Maximum lifting capacity of the magnet – what it depends on?

The given pulling force of the magnet means the maximum force, determined in ideal conditions, specifically:

• with mild steel, used as a magnetic flux conductor
• having a thickness of no less than 10 millimeters
• with a smooth surface
• in conditions of no clearance
• with vertical force applied
• at room temperature

Practical aspects of lifting capacity – factors

The lifting capacity of a magnet is influenced by in practice key elements, according to their importance:

• Air gap between the magnet and the plate, because even a very small distance (e.g. 0.5 mm) can cause a drop in lifting force of up to 50%.
• Direction of applied force, because the maximum lifting capacity is achieved under perpendicular application.

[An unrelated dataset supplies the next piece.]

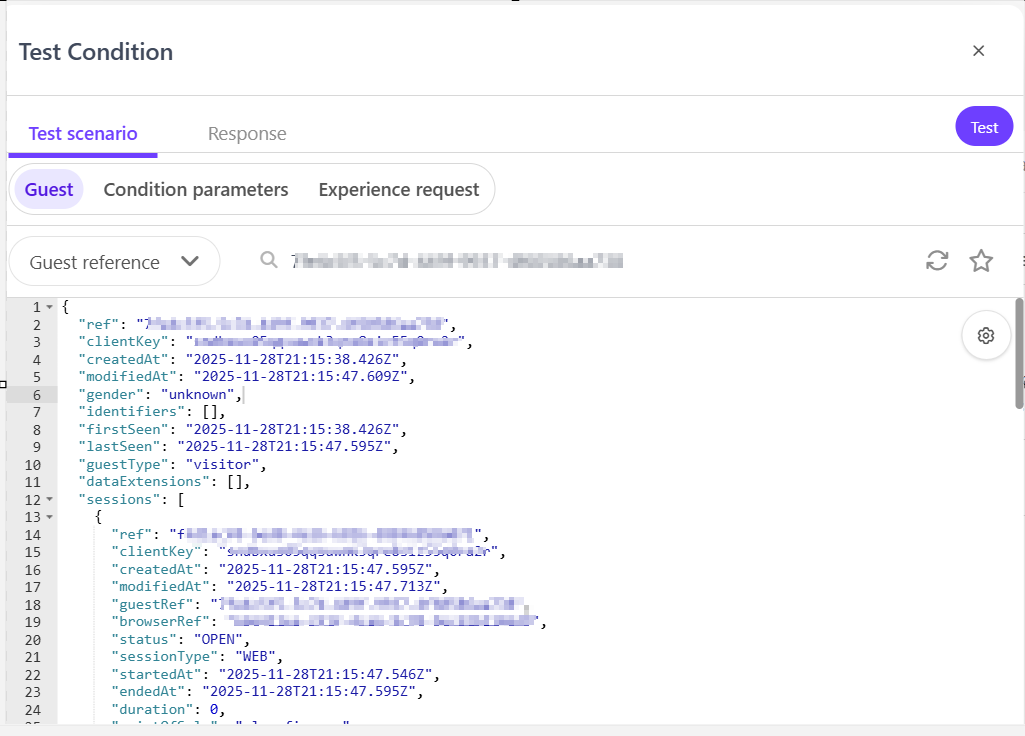This screenshot has width=1025, height=736.
Task: Click the refresh guest data icon
Action: point(937,261)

The force required to slide the magnet along the plate is usually several times lower.
• Thickness of the plate, as a plate that is too thin causes part of the magnetic flux not to be used and to remain wasted in the air.
• Material of the plate, because higher carbon content lowers holding force, while higher iron content increases it. The best choice is steel with high magnetic permeability and high saturation induction.
• Surface of the plate, because the more smooth and polished it is, the better the contact and consequently the greater the magnetic saturation.
• Operating temperature, since all permanent magnets have a negative temperature coefficient. This means that at high temperatures they are weaker, while at sub-zero temperatures they become slightly stronger.

* Holding force was checked on the plate surface of 20 mm thickness, when the force acted perpendicularly, however under parallel forces the holding force is lower. In addition, even a slight gap {between} the magnet’s surface and the plate lowers the lifting capacity.